Presentation
Patient with chest pain and difficulty breathing for 1 day. The pain started spontaneously in the right anterior axillary line while he was lying in bed, associated with shortness of breath, which worsened during physical activity.
Patient Data
The radiographic study of the chest, the anteroposterior projection, particularly the lateral one, shows an air loculation within the posterior aspect of the right major fissure. There are no other types of lesions or pleural effusion. The mediastinum is on the axis, the volume is within limits.
Diagnostic completion by CT examination without MDC.
Axial chest CT images show a regularly shaped air loculation, with an obtuse angle between the cystic wall and pleura (length ten cm and anterior-posterior diameter 4 cm). The top and bottom portion of the cystic lesion continues to the right major fissure.
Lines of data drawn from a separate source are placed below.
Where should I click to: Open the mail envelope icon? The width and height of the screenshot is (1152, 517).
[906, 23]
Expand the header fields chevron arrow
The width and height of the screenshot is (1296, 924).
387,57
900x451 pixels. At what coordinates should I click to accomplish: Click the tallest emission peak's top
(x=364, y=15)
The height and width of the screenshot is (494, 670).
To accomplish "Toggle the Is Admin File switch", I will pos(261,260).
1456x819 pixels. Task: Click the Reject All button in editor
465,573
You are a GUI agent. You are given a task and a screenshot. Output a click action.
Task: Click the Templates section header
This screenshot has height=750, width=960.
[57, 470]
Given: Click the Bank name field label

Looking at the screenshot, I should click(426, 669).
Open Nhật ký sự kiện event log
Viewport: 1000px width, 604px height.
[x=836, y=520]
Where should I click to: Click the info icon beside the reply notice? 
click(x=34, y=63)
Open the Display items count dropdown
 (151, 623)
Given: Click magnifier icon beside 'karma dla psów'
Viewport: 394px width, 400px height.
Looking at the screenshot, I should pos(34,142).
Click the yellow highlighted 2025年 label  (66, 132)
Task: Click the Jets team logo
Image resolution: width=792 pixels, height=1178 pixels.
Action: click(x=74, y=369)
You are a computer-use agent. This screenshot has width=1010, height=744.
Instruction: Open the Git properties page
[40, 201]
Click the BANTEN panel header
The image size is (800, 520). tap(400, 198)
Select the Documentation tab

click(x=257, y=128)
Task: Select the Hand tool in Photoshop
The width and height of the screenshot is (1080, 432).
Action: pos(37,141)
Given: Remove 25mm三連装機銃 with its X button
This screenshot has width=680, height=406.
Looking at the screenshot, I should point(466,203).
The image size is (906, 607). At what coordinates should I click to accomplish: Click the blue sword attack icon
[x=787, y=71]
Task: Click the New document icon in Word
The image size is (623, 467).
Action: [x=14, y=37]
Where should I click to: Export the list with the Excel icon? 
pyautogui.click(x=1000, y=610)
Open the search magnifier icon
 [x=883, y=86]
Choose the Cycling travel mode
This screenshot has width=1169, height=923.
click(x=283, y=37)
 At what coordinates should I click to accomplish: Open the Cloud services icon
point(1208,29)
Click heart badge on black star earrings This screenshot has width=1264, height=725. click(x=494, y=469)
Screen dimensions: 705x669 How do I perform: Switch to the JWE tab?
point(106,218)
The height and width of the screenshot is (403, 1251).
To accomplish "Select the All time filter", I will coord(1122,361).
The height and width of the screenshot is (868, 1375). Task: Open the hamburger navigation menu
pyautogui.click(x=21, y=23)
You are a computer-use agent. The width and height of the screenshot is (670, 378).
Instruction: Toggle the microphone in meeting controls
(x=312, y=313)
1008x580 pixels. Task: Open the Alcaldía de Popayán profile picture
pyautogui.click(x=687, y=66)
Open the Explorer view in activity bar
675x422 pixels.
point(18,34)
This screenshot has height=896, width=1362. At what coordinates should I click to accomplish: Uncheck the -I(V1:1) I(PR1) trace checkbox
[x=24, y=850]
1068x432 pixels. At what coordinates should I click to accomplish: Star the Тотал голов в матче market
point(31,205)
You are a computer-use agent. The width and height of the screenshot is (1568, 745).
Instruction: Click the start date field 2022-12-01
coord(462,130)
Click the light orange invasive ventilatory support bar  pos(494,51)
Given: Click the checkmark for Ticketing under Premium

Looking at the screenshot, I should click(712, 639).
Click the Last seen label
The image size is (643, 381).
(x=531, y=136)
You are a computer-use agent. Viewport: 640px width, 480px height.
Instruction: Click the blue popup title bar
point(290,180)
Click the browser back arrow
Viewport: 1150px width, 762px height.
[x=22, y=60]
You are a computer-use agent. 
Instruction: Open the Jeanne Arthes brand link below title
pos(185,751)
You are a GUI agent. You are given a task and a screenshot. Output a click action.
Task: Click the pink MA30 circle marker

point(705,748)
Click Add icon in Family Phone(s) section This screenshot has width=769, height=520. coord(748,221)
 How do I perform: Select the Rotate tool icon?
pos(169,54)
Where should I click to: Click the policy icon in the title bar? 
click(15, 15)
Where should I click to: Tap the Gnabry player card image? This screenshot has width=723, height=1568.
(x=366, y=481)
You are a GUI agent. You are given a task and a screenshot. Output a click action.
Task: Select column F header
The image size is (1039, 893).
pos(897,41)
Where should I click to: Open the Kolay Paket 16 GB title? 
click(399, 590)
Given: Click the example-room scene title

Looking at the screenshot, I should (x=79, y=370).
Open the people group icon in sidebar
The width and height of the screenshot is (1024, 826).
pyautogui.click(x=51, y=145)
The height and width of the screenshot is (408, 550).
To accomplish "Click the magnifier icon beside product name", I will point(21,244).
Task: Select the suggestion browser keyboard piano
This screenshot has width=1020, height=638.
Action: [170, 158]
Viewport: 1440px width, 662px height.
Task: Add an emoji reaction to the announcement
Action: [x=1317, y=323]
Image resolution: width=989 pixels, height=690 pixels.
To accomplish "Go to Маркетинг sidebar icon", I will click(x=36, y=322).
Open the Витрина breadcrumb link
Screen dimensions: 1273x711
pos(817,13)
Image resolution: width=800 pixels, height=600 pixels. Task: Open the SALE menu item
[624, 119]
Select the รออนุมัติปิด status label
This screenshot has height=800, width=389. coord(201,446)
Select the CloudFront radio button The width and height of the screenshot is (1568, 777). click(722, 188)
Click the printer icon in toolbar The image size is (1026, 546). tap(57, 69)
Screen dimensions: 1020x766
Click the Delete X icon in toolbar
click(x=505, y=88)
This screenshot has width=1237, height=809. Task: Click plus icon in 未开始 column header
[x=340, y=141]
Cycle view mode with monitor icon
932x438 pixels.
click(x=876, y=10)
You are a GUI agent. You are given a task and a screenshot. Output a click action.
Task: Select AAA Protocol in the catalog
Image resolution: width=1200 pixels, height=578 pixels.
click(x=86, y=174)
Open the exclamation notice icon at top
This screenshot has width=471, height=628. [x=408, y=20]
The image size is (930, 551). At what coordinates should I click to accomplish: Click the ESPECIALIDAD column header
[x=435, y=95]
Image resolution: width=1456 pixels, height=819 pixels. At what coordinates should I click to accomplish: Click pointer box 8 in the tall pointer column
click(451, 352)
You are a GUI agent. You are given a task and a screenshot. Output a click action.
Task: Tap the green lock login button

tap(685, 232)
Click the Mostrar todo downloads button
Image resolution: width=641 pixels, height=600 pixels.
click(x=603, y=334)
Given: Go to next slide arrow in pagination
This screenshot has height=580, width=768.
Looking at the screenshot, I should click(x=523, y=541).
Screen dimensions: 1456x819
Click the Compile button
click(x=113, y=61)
Sagittal CT images show the anteroinferior portion of the localized air loculation tapers into the right major fissure. Small blebs are also visible on the right adjacent to the aforementioned air loculation. There are initial signs of centrilobular emphysema in the upper lobes. Mediastinum is normal.
Case Discussion
Spontaneous interlobar pneumothorax is uncommon but early diagnosis can help prevent complications and improve outcomes. Chest X-ray is often diagnostic for a larger pneumothorax, but if the amount of air in the pleural space is minimal, a dedicated CT scan may be required for identification and to resolve diagnostic doubts on the chest radiological examination.
Interlobar pneumothorax might be secondary to rupture of a small emphysematous bulla or could be also iatrogenic.